As if the president's dishonest election rhetoric weren't bad enough, he keeps shifting our nation's policies to make the situation favor his re-election. On October 11, the Los Angeles Times broke the front-page story that the administration plans to delay its inevitably bloody takeover of rebel-held cities in the Sunni Triangle until after November 2. This decision should surprise only the slow learners. As William Langewiesche notes in a superb article in the current Atlantic Monthly ("Welcome to the Green Zone: The American Bubble in Baghdad"), the timetable of events in Iraq was sped up and skewed to fit the president's electoral calendar—the political version of "duck and cover." I guess this is what Bush calls staying the course.

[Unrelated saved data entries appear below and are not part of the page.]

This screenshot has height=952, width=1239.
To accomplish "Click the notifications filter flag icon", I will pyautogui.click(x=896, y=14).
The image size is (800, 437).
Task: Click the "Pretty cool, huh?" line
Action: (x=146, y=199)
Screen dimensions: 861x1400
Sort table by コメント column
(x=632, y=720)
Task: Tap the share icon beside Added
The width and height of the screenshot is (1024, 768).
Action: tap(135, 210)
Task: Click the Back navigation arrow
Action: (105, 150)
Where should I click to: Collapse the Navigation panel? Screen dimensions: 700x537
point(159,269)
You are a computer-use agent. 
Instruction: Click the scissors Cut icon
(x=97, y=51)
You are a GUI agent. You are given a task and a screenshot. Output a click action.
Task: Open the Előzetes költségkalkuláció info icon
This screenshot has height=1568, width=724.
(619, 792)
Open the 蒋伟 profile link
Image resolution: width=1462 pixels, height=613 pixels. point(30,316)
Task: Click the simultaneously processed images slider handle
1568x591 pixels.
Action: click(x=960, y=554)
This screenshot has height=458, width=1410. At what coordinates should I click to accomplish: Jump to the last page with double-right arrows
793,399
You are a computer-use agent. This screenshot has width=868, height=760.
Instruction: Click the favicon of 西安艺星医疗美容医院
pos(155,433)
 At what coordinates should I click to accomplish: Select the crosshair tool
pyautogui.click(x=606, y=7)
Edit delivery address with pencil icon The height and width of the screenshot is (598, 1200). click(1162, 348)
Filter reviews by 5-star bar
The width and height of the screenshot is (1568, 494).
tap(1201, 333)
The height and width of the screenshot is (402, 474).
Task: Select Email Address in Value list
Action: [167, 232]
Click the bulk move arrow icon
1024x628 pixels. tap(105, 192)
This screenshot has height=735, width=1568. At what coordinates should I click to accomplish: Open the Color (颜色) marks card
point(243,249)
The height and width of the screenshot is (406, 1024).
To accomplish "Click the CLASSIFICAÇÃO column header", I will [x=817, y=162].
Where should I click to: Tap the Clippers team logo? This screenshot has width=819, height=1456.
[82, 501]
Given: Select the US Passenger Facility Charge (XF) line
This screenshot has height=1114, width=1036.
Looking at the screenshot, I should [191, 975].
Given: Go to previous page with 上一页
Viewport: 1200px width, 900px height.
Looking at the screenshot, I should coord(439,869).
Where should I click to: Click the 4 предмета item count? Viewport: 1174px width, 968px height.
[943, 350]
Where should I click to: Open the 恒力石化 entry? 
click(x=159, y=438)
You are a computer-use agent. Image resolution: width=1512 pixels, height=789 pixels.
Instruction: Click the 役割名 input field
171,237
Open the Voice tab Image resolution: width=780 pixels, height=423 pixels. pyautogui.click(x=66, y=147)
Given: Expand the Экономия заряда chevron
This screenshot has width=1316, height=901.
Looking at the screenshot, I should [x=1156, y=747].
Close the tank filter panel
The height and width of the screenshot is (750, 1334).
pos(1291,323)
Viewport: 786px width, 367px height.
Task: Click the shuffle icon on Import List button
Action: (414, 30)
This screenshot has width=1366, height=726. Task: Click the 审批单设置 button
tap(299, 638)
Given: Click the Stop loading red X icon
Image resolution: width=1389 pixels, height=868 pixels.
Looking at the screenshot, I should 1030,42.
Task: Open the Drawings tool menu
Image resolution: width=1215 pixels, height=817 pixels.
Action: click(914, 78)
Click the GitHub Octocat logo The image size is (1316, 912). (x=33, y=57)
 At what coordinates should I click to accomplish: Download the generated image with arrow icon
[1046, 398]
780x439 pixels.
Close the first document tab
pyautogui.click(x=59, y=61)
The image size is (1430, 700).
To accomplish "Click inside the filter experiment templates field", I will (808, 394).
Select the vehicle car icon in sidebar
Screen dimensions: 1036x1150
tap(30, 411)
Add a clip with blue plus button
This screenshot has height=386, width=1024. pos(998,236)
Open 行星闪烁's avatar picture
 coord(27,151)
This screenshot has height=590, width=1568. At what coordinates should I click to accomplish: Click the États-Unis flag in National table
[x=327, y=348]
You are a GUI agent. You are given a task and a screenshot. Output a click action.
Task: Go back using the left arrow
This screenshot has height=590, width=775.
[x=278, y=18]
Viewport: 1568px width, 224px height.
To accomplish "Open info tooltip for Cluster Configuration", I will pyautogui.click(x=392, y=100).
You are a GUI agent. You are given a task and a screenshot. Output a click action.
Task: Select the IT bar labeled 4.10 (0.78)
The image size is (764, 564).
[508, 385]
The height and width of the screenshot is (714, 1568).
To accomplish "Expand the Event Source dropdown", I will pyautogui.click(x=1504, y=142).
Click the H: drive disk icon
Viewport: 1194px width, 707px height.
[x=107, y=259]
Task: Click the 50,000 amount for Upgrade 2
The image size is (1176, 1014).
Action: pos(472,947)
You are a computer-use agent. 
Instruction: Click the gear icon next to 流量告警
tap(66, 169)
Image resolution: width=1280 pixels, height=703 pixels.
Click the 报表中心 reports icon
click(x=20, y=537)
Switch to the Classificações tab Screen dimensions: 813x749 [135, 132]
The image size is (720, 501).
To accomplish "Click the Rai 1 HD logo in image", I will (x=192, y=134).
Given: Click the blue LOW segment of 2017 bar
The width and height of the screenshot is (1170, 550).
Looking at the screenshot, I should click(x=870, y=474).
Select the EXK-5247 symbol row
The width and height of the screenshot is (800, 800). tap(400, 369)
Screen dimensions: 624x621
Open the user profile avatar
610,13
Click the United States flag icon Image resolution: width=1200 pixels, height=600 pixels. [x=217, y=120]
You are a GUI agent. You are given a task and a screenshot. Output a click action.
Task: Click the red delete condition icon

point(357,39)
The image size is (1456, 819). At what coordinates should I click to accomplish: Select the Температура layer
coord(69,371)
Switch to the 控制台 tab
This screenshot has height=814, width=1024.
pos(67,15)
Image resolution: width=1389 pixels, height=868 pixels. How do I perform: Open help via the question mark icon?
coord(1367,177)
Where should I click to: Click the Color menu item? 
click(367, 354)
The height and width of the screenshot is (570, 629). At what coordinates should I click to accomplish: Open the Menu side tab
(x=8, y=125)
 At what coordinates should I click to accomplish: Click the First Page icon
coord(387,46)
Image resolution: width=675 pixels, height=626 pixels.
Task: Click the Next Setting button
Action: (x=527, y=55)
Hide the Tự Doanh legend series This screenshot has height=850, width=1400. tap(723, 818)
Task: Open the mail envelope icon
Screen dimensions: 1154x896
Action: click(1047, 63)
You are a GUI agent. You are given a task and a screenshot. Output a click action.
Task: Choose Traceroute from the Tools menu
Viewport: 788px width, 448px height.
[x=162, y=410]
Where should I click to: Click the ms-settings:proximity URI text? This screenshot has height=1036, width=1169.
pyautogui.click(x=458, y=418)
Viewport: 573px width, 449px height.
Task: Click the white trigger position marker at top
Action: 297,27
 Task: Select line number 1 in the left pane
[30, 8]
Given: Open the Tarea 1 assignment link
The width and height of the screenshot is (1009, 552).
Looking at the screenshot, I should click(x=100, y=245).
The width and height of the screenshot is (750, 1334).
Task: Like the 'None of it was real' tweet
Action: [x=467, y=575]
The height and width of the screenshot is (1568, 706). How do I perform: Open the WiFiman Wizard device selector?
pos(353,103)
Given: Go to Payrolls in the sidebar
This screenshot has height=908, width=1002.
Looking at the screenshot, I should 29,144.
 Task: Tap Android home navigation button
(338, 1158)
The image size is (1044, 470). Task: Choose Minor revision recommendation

Meanwhile, back home, his people have been turning up the pressure on the media to stop dwelling on the negative in Iraq. Of course, given the invertebrate nature of so many editors and network executives, such pressure is largely superfluous:

"I wish I had a dollar for every time an editor told me to find a 'positive' story in Iraq," I was told by a photographer recently returned to the States after shooting the occupation for big weekly magazines. "They always want something upbeat. The last time, the editor said to me, 'We're building lots of schools in Iraq. Go shoot some photos of kids in a school.' So I went out looking for the shots he wanted. It took forever. I went to five different schools, and they were all these crumbling, terrible buildings. Finally, I found a brand-new school we'd built. It was brand-new, beautiful. Trouble was, there weren't any children in it. The day before, the building across the street had blown up, so now nobody wanted to come to the school." She sighed. "Things there are much, much worse than people realize."

At least until November 3.


Bookend: Flying home from the Midwest last weekend, I spent a merry two hours reading The Surrender: An Erotic Memoir. (What can I say? I was in an airport bookstore.) It was written by former Balanchine ballerina Toni Bentley, who could teach ABC's desperate housewives a thing or two about desperation. Genuinely daring in its self-exposure, stabs at philosophy and downright silliness, both witting and un-, her book is surely the greatest hymn to the transcendent powers of sodomy since the Marquis de Sade (or at least the original Devil in Miss Jones).

Early on, Bentley tells us, "I came to know God experientially, from being fucked in the ass—over and over and over again." If you didn't know better, you would swear you were reading the latest pro-Bush speech by onetime liberal Ron Silver.